Member of the Assembly of the Republic
- In office 26 March 2024 – 2 April 2024
- Constituency: Coimbra

Personal details
- Born: Rita Fragoso de Rhodes Alarcão Júdice 8 December 1973 (age 52) Sé Nova, Coimbra, Portugal
- Party: Independent
- Other party: Democratic Alliance (2024–present)
- Children: 3
- Parent: José Miguel Júdice [pt] (father)
- Alma mater: Catholic University of Portugal
- Occupation: Lawyer • politician

= Rita Júdice =

Portuguese lawyer and politician (born 1973)

Rita Fragoso de Rhodes Alarcão Júdice de Abreu e Mota (born 8 December 1973) is a Portuguese lawyer and politician. She was elected as a member of the Assembly of the Republic in 2024 for the Coimbra constituency and again in the May 2025 election. She has been Minister of Justice since 2024, in the XXIV Constitutional Government, led by Luís Montenegro.

She has a degree in Law from the Portuguese Catholic University, Lisbon School (1997).

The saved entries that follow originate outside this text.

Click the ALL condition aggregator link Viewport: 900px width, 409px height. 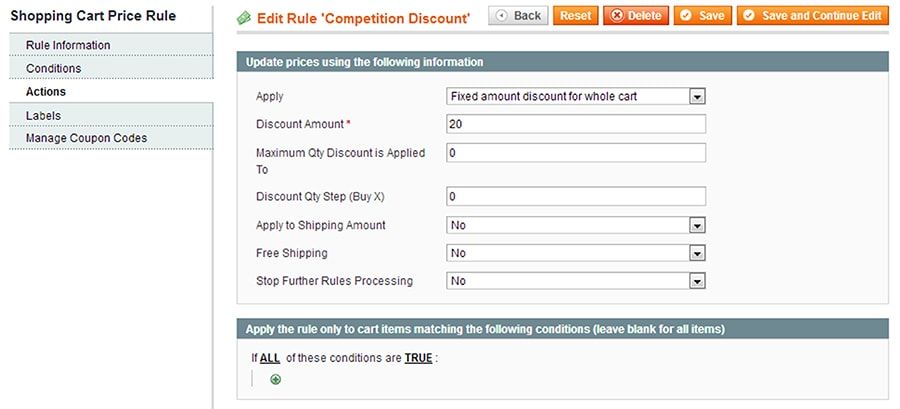tap(271, 358)
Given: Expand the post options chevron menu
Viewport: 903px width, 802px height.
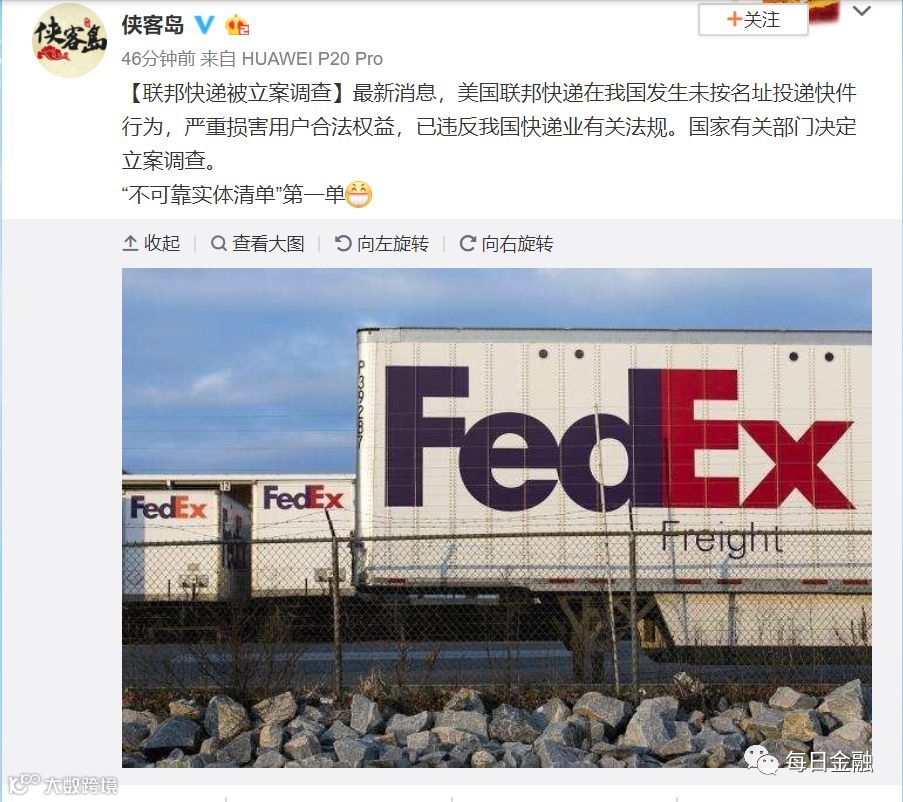Looking at the screenshot, I should [x=862, y=11].
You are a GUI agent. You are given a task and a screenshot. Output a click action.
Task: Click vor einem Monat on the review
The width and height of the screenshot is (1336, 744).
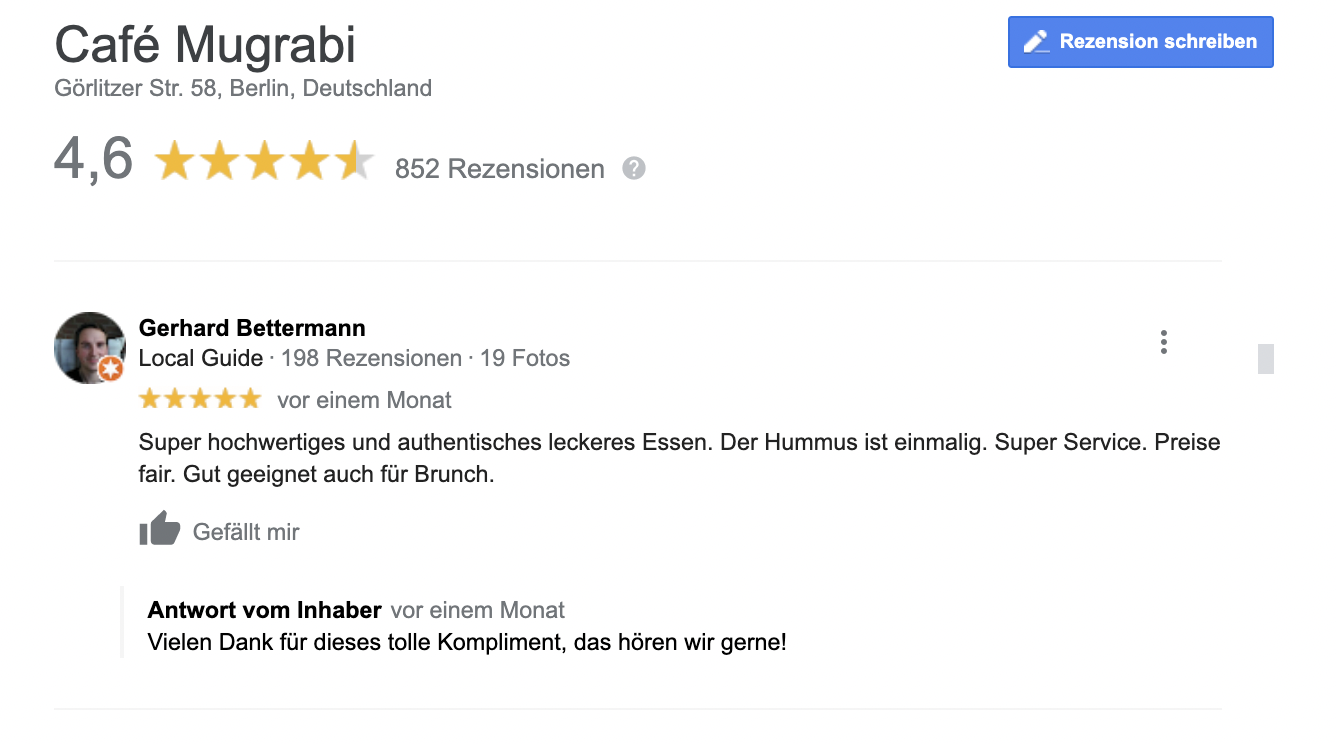(363, 399)
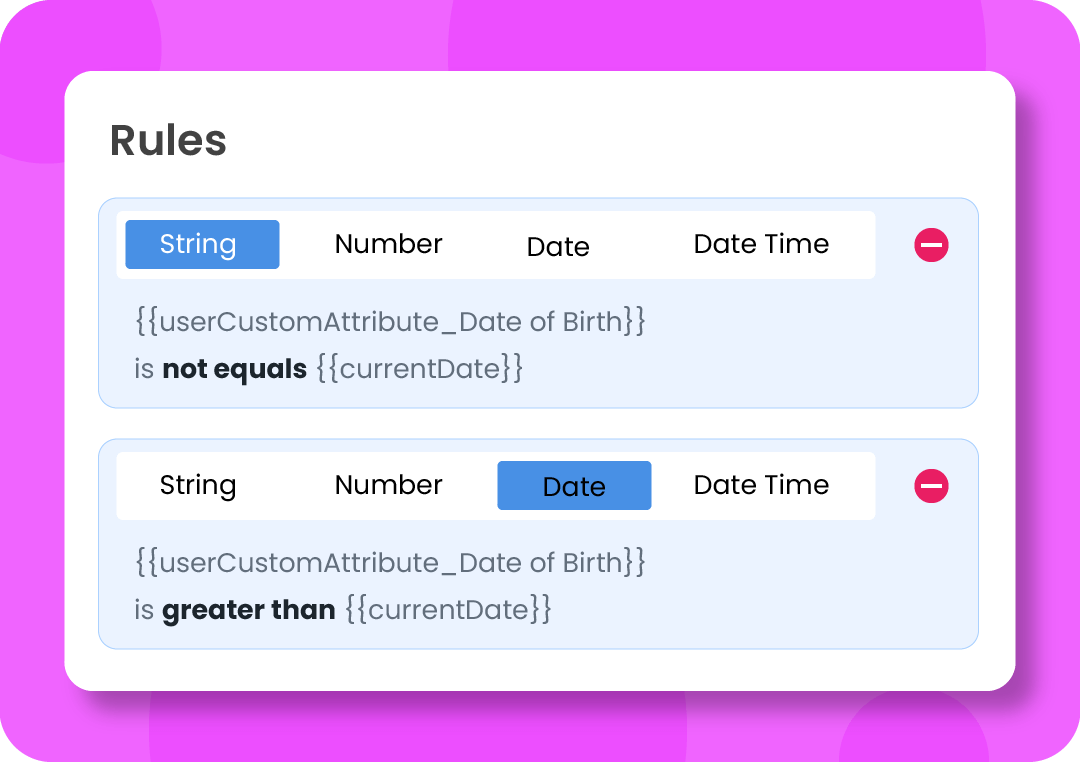Remove the first rule with red minus icon
Viewport: 1080px width, 762px height.
coord(931,245)
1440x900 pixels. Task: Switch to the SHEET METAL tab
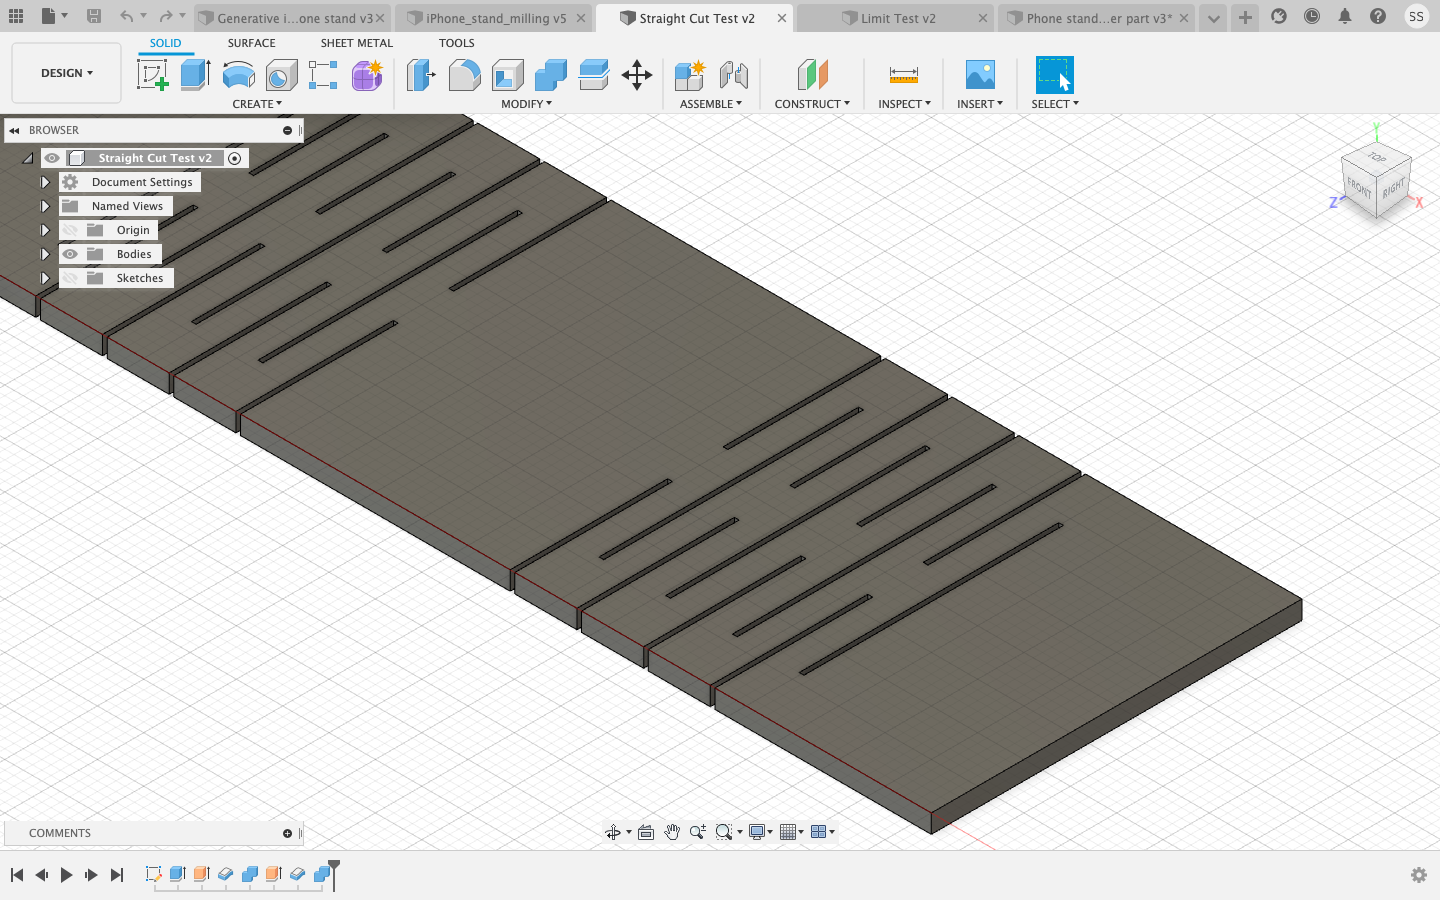coord(356,43)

She was a partner at the law firm PLMJ, founded by her father José Miguel Júdice, from 2013 to 2023 where she was co-coordinator of the Real estate and Tourism area.

Between 1998 and 2023 she worked as a lawyer in the area of real estate law, also at PLMJ. She is a member of the executive committee of the Urban Land Institute (ULI) Portugal and an associate of Women in Real Estate (WIRE Portugal).